EDIT: I just replicated this in a new workspace. The Run Overview shows table v2 (instead of the complete v4), but only once. So running the exact same script, multiple times leads to different outcomes.

Regarding:

However, the Run Overview shows the same table 9 times

I’ve been trying to reproduce this and seen the same inconsistency - I was able to consistently avoid multiple Table panels being created by putting a time.sleep(3) before each new version of the table is created:

for i in range(5):
        data.extend([[f"in1-{i}", f"out1-{i}", f"{i}"],[f"in2-{i}", f"out2-{i}", f"{i}"]])
        table = wandb.Table(columns=["Input", "Output", "Index"], data=data)
        wandb.log({"table": table})
        time.sleep(3)

So I would expect this duplication not to happen in a real-world scenario where there would be few seconds passing between each call to log the Table.

I just replicated this in a new workspace. The Run Overview shows table v2 (instead of the complete v4), but only once

Is it possible that it was showing the v2 while still running and once completed started showing the latest version? In my reproduction, I always had the latest version showing at the end, but it could take a few seconds while it was logging for it to be updated.

I used your code with 10 seconds sleep, but the problem persists. My current observation is this:

I replicated your code 3 times in used and brand new projects.

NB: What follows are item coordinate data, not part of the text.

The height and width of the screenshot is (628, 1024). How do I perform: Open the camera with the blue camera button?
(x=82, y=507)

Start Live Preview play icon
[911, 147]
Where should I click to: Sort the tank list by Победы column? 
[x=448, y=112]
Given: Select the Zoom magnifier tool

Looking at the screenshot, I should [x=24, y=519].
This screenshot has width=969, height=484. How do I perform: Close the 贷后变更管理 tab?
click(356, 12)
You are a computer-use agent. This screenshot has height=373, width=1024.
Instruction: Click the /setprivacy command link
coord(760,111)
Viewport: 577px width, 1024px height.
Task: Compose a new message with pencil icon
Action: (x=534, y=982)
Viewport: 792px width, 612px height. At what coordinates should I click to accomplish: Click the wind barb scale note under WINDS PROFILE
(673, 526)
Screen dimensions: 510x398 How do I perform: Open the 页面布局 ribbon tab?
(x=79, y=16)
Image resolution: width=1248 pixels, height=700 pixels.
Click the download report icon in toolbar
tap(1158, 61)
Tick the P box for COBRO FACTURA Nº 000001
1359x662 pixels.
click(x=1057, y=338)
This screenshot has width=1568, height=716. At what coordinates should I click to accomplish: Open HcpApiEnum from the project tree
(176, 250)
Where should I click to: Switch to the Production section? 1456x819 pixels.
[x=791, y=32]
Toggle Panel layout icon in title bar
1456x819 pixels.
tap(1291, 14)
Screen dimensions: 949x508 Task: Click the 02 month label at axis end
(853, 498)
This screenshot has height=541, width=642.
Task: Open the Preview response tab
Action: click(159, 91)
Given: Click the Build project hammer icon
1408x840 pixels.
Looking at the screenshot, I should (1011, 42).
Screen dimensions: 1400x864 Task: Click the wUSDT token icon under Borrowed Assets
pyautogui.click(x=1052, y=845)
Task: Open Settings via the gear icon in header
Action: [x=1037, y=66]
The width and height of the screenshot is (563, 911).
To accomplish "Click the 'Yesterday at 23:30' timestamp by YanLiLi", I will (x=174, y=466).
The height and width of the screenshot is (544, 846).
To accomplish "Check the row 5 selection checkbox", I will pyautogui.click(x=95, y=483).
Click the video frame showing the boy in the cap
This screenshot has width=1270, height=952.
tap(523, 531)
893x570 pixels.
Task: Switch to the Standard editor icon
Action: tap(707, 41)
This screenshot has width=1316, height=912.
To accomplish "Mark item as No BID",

  • Under Projects / ProjectName I can see the table multiple times. In my experiments now always 2 x which is a big improvement over the 6-10 times from before. The table also shows the latest content.

  • Under Projects / ProjectName / Runs / RunName the table shows only once and the content is correct.

In my experience it takes a few moments for the replica tables to load. So while the code is running there aren’t 6 tables immediately. When the code finishes, the tables slowly build up.

I hope this answers your questions. I am glad we are getting to the bottom of this and it is becoming clear now that this is indeed a buggy UI :slight_smile:

HI @cemde , I wanted to let you know that I was able to consistently reproduce the table duplicating while logging them.

This happens if any changes are made to the Table panels on the UI while the runs is still logging data, i.e. change the size of a column, or add/remove a column - anything of the sort will cause a new duplicate panel for the table being created on the workspace.

I’ve now raised this with our engineering team to review and we will keep you posted with any progress.

1 Like

Hi @cemde , I wanted to let you know that we now rolled out a fix for this bug, and the Tables should duplicate anymore if being logged again after being modified in the UI (i.e resizing columns, or adding/removing columns and so on)

I will mark this as resolved, thank you for your patience while we worked on it and please don’t hesitate to reach out in the future for any further questions.